PROMPT → Lines below that include the word "header" should each be copied.

INPUT RECORDS →
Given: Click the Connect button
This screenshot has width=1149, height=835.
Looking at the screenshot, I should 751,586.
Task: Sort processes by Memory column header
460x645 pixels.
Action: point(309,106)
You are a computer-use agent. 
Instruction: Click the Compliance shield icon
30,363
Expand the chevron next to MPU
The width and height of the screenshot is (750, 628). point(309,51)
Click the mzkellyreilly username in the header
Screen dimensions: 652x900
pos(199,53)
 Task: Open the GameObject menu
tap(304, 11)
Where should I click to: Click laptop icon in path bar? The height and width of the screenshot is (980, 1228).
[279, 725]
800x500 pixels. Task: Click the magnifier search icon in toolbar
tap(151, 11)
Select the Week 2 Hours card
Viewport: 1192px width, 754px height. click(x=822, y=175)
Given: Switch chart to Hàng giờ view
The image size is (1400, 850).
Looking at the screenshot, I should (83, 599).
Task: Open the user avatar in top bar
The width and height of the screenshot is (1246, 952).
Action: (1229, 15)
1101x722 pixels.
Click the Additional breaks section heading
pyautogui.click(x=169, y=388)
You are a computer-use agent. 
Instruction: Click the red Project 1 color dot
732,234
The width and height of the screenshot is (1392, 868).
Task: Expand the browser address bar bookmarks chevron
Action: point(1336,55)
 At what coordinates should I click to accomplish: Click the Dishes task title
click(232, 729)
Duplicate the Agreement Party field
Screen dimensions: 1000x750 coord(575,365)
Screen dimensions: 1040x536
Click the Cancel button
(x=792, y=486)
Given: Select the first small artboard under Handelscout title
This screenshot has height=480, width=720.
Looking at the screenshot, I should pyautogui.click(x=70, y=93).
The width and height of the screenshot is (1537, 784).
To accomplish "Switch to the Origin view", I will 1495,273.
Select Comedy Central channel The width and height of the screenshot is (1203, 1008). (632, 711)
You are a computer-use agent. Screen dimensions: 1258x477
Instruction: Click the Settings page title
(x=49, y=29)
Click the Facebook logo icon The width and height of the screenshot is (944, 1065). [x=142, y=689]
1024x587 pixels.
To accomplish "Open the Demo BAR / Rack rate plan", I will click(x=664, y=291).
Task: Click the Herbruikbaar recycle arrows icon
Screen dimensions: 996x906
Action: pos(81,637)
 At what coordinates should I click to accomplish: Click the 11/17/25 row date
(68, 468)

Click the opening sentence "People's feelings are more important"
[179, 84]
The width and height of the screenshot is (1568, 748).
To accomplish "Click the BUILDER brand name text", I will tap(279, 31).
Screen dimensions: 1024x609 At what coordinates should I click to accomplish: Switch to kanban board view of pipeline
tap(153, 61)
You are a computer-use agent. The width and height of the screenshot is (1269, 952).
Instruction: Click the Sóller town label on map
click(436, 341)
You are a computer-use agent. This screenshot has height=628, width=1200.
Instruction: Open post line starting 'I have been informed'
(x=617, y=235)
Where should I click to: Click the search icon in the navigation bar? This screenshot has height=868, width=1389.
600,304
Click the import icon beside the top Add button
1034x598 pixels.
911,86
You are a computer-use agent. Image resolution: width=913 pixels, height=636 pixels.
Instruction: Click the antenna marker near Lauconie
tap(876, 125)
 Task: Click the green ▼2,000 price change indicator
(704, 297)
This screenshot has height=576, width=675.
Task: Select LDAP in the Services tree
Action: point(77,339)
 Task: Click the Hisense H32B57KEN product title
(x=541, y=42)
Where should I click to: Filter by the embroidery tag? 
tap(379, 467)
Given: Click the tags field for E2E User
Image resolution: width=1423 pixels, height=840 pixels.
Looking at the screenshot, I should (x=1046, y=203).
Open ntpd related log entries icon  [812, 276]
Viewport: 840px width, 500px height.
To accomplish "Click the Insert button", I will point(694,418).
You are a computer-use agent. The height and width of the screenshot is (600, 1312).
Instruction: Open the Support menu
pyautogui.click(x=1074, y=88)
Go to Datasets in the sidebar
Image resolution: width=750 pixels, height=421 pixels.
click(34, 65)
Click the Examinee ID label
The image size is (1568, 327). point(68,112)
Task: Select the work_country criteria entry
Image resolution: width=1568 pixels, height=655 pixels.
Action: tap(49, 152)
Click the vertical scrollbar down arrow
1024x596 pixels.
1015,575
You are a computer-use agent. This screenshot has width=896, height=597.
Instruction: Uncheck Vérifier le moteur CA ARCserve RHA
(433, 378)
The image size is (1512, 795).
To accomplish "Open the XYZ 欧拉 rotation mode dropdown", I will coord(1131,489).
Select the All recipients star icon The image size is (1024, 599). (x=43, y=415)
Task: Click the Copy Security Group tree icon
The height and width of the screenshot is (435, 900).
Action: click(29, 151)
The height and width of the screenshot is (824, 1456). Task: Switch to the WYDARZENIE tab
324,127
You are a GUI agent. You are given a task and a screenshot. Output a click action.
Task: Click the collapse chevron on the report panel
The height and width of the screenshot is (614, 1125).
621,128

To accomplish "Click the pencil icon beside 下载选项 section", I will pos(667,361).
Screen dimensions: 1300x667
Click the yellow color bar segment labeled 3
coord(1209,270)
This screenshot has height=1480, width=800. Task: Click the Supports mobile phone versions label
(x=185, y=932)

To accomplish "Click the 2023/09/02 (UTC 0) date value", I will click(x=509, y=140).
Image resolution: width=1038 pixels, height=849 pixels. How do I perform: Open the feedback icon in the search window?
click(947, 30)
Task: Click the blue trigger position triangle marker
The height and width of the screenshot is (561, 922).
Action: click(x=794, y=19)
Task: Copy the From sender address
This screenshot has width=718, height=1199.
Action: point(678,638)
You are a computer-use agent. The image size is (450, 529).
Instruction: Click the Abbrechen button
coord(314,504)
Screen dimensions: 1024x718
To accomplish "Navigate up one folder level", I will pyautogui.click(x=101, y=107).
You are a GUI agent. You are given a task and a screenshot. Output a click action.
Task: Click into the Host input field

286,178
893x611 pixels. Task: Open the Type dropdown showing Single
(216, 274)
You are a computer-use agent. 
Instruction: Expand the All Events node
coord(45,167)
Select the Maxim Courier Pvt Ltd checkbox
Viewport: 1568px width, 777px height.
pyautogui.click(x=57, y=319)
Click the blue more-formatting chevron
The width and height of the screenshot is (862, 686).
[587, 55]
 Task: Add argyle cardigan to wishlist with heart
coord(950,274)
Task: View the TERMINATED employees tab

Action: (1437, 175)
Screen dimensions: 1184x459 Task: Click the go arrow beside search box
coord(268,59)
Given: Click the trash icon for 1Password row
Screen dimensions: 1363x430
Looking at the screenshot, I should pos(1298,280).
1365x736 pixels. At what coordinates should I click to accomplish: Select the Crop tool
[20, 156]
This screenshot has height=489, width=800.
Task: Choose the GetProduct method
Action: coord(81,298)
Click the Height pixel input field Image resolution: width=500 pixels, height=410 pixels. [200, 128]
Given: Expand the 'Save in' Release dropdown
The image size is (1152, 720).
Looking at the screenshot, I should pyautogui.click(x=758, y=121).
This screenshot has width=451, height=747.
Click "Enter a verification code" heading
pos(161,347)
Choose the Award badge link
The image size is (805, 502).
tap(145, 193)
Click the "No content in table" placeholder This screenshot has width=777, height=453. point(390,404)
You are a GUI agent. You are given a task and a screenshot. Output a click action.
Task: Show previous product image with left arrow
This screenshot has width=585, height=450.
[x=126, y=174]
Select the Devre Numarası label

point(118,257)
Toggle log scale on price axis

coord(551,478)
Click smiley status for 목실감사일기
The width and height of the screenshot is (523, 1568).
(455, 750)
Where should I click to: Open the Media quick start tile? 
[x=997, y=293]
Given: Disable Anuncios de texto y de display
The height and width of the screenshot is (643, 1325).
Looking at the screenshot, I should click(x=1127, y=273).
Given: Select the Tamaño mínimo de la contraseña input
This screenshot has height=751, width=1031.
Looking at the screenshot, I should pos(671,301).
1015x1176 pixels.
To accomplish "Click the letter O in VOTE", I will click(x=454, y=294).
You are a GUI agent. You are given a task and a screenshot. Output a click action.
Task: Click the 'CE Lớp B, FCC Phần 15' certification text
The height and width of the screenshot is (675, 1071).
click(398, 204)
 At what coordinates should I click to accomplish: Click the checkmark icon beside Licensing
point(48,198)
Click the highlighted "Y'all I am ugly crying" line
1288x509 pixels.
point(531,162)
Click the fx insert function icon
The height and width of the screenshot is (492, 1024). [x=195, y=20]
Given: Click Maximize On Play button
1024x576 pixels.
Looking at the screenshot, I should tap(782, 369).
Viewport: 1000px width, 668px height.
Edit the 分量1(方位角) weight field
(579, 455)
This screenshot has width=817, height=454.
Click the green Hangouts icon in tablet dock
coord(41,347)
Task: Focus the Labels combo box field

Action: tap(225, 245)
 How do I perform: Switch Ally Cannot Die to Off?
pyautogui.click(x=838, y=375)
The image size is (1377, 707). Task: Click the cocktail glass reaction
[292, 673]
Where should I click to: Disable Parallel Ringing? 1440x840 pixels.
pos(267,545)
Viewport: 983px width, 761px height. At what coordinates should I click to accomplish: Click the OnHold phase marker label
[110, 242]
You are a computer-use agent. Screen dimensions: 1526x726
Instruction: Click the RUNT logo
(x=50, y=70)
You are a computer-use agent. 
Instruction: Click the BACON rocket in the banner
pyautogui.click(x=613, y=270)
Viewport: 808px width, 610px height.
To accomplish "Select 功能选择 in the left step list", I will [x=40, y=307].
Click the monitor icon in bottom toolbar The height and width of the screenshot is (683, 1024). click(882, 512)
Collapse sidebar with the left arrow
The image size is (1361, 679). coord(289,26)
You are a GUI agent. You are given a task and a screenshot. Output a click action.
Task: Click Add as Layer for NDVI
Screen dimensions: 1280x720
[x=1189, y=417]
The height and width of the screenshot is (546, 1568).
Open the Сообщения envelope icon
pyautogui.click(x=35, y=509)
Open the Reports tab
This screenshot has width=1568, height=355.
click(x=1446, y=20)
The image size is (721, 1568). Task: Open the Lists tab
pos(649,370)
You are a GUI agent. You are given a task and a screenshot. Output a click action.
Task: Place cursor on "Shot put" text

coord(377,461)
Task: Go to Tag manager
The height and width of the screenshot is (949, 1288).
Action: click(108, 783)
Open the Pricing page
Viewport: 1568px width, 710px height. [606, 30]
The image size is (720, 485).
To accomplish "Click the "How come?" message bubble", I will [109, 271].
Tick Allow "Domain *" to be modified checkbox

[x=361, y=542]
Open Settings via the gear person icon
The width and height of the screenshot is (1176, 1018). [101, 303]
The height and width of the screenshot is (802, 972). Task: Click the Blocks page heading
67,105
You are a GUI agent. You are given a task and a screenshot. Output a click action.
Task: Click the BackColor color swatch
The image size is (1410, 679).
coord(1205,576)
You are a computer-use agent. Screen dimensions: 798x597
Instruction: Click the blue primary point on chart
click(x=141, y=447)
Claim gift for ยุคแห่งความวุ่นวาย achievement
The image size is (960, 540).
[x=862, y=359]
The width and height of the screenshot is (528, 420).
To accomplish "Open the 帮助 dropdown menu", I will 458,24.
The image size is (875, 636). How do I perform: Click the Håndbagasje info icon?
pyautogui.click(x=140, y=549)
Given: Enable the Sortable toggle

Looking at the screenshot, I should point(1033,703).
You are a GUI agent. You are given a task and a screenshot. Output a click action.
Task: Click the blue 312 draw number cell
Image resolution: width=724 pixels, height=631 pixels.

THE COMPLETED TASK →
Task: Sort processes by Memory column header
Click the mzkellyreilly username in the header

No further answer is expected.